中文摘要：

酪氨酸磷酸酶Shp2是一个功能广泛的信号调控蛋白，可表达于多种生殖细胞和性腺体细胞，其表达模式随生殖细胞的发育和成熟而变化；Shp2基因ptpn11突变所致的努南综合症（NS）杂合子个体，生殖功能低下；我们也发现在小鼠睾丸支持细胞和（或）间质细胞敲除Shp2基因，导致小鼠不育，睾丸发育停滞，生精波不完整或全部消失，提示Shp2在睾丸发育和功能中起着关键的调节。但其具体的调控作用和分子机理，还有待深入研究。本课题在已有的两个模型基础上，继续建成另外3种组织特异性基因敲除小鼠模型；分别在睾丸支持细胞、间质细胞及生殖细胞中多层次的去除Shp2基因，并结合原代细胞培养、芯片技术等，系统研究shp2对睾丸功能的调控和分子机制。研究结果将促进对雄性生殖的调控机制的深入了解，丰富和完善对生殖功能复杂调控网络的理解，具有重要的理论意义。同时还为生殖疾病治疗、避孕等提供潜在的新途径。

结论摘要：

不孕不育已成为困扰我们的重大疾病，发病率达到10~15%，其中男性功能障碍约占40~50%。睾丸产生精子及雄激素的功能受到激素、生长因子等复杂调控，任何环节的错乱都可能导致睾丸功能的障碍。为了明确睾丸功能的调控机制，本课题利用基因敲除小鼠模型，研究了一个关键的信号调控蛋白——酪氨酸磷酸酶 Shp2在睾丸支持细胞或间质细胞的调控功能及机制。

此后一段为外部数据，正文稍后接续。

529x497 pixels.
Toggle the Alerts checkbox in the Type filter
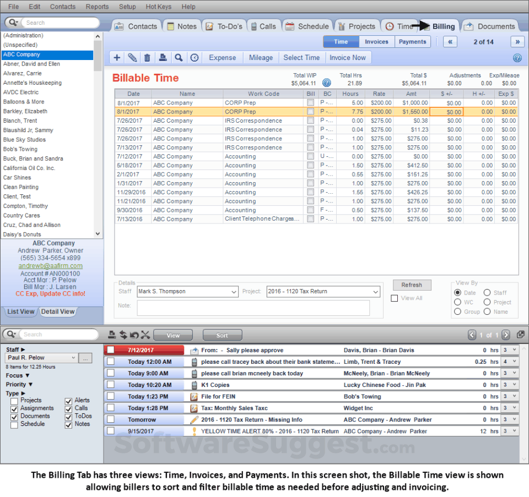point(69,400)
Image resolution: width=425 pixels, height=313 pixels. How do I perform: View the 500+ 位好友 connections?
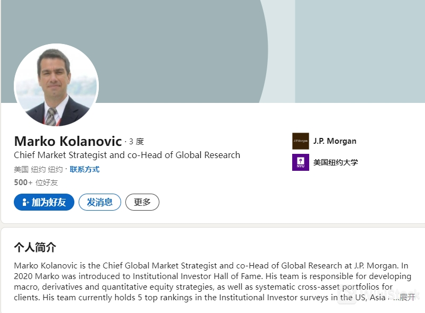pos(36,182)
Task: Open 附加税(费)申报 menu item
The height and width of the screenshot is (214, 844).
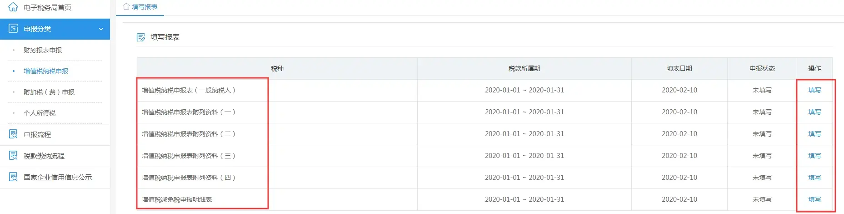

结果发现（1）在睾丸支持细胞或者支持细胞和间质细胞中去除Shp2时，导致雄性小鼠不能生育，睾丸发育受阻，附睾中没有成熟精子；（2）组织学观察显示，生精波不完整，生精细胞陆续死亡，曲细精管大量空泡化；血睾屏障未能形成，紧密连接蛋白Claudin11、间隙连接蛋白Cx43与紧密连接蛋白JAM-A等表达异常；而支持细胞正常存活，最终形成只有支持细胞的睾丸曲细精管结构；（3）免疫荧光染色分析表明，精原干细胞的分化提前，在出生后不久（2~4天）分化标记蛋白KIT大量表达，1周龄时减数分裂启动marker-STRA8和SCP3阳性细胞数明显增加；（4）体外纯化培养原代精原干细胞和支持细胞也证明，在支持细胞敲除Shp2基因，能促进精原干细胞的分化，破坏支持细胞的连接；（5）为了进一步的研究Shp2的调控机制，我们利用基因表达谱芯片分析了睾丸基因表达，证实许多精原干细胞的增殖与分化的基因表达产生了变化（LIN28a，Epcam、Etv5、SCF、BMP4），同时发现大量的FSH及睾酮的靶基因表达（Pem、ABPP、DGF-A、E-FABP、SCFAR、DMRT1等）受调节；（6）利用原代或者支持细胞的细胞系TM4细胞，都证实Shp2调控FSH或睾酮（T）启动的细胞质信号通路MAPK、PI3K/AKT，其特异性抑制剂PHPS1抑制FSH或睾酮（T）引起P-ERK、P-AKT的上升，并能抑制FSH引起的TM4 细胞功能性蛋白AR、Zo-1、AMH的升高。这些结果表明，Shp2对支持细胞及间质细胞的功能具有关键作用，可能调节激素等的细胞信号通路，控制他们调控精原干细胞的维持与分化、血睾屏障的形成等；Shp2的异常将影响支持细胞的功能，进而可能导致睾丸功能障碍，引起雄性不育。因此本课题的研究揭示了睾丸功能的重要调节途径，促进了睾丸功能生理和病理的理解，为治疗睾丸功能障碍疾病，特别是那些支持细胞功能异常导致的不育等疾病，提供了一个治疗的分子靶点和途径。